Al grido di «la terra è nostra e non si tocca» centinaia di agricoltori della Valle dell’Esaro, della Sibaritide e del Pollino sono partiti dal presidio permanente dello scalo di Spezzano Albanese diretti a Castrovillari dove hanno invaso, pacificamente, le strade della città. Il corteo che ha creato non pochi disagi ai cittadini e alla circolazione stradale nel corso del suo passaggio si è fermato sotto la sede della Coldiretti di Castrovillari in piazza Giovanni XXIII paralizzando le arterie di entrata e uscita dalla città del Pollino.
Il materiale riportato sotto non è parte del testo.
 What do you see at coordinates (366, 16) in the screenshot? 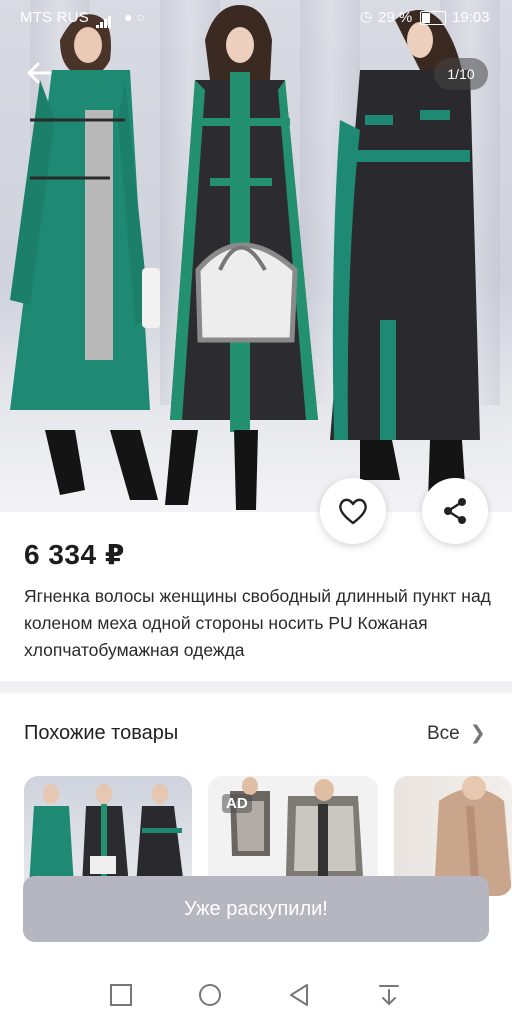
I see `alarm-icon: ◷` at bounding box center [366, 16].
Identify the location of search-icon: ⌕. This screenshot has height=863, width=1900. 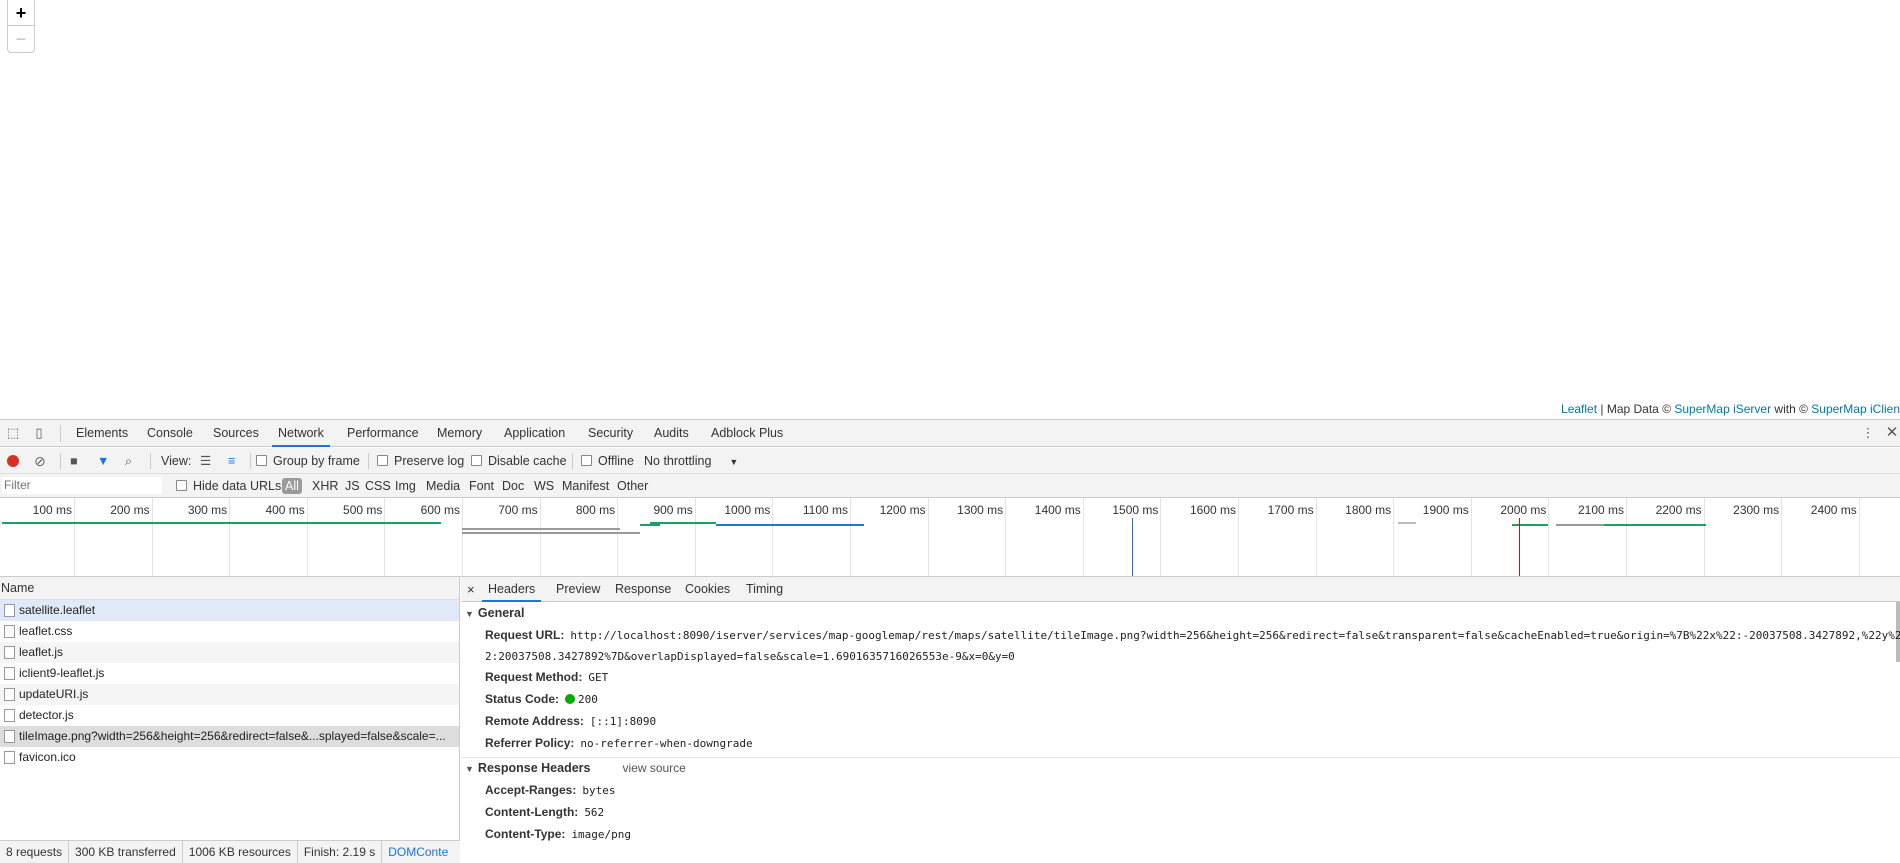
(128, 461).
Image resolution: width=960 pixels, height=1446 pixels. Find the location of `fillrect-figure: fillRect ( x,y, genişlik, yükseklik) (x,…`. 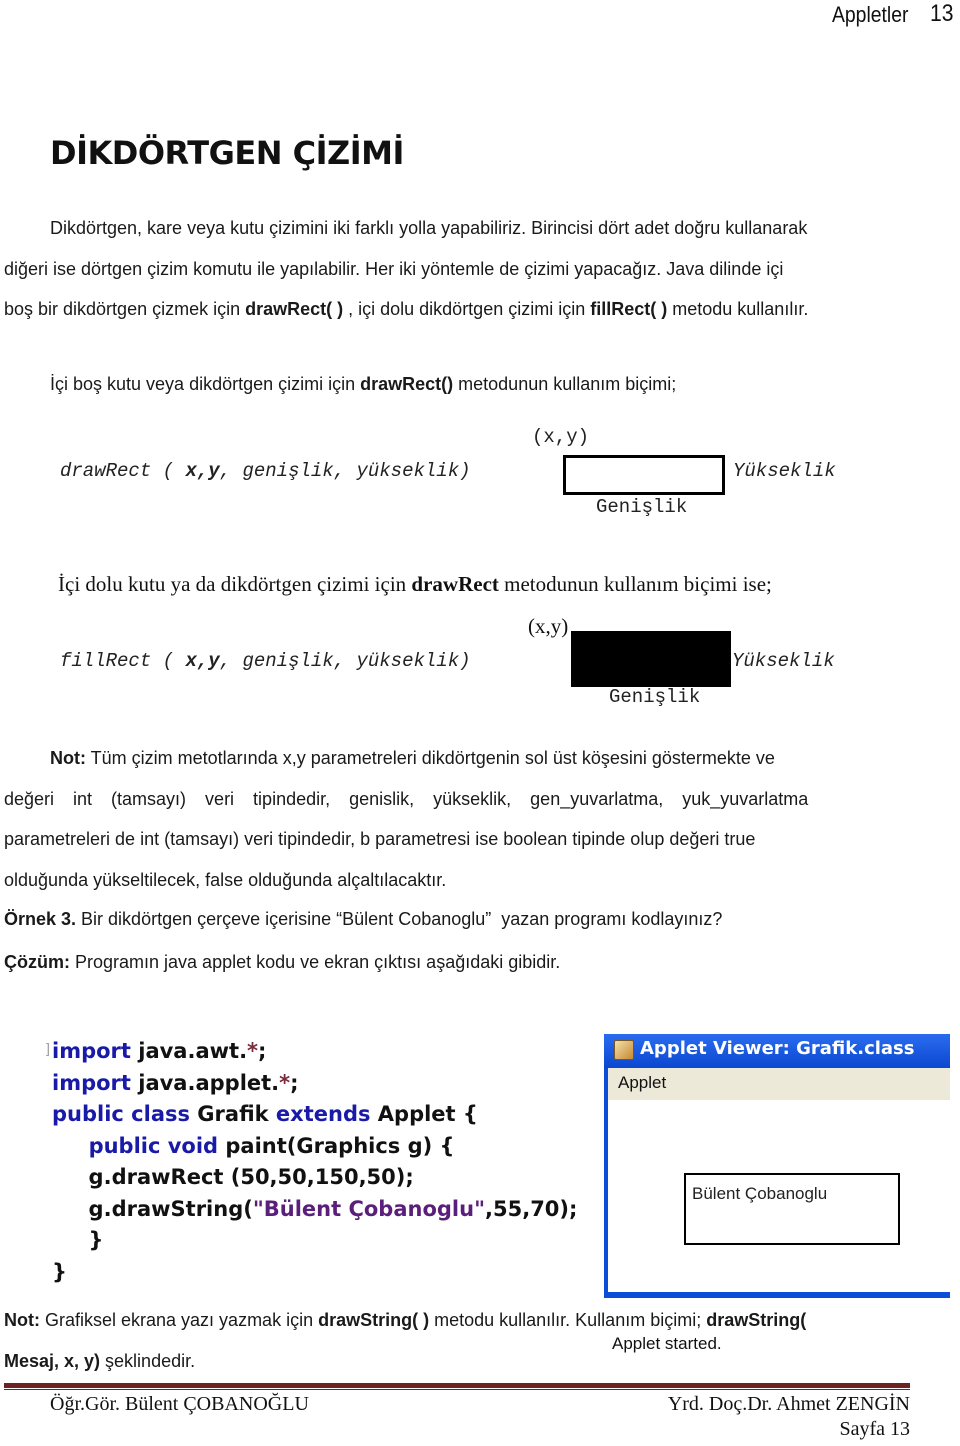

fillrect-figure: fillRect ( x,y, genişlik, yükseklik) (x,… is located at coordinates (480, 665).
«Ci stanno portando finiti, siamo disperati. Non riusciamo più a portare avanti il nostro lavoro e rischiamo di chiudere» hanno dichiarato ai nostri microfoni diversi piccoli produttori che lamentano anche la presenza delle grandi aziende produttive ai presidi e le manifestazioni che si stanno susseguendo in questi giorni. «Preferire morire piuttosto che essere schiavo» recita un cartellone issato sul frontale di un mezzo agricolo, mentre su un’altro trattore che porta una bara in legno uno striscione recita «L’Ue ha ucciso l’agricoltore». Sono stanchi, delusi dalla politica, amareggiati per le scelte in campo agricolo messe in piedi dalla comunità europea e promettono di andare avanti ad oltranza fin quando il Governo non darà risposta alle loro richieste. «Andremo fino a Roma o Bruxelles se necessario» urlano mentre sventolano le bandiere dell’Italia e del movimento agricolo dal quale si sentono oggi rappresentati.
«La nostra fine sarà la vostra fine» è scritto su un altro cartello che richiama anche la volontà di sensibilizzare l’opinione pubblica e i consumatori a condividere le scelte e lotte degli agricoltori. «La comunità europea vuole favorire le multinazionali e farci mangiare porcheria, noi vogliamo difendere il cibo buono e italiano, i consumatori dovrebbero essere con noi a manifestare» dichiarano ancora mentre strombazzano i clacson dei mezzi agricoli e si blocca il traffico che per ora è l’unica forma democratica per far capire che «la misura è colma».
«Non ce la facciamo più» urla ancora un giovane agricoltore «ci stanno portando alla fame. Non possiamo più coltivare la nostra terra se continuiamo cosi». Mentre il corteo si prepara a muoversi verso piazza municipio.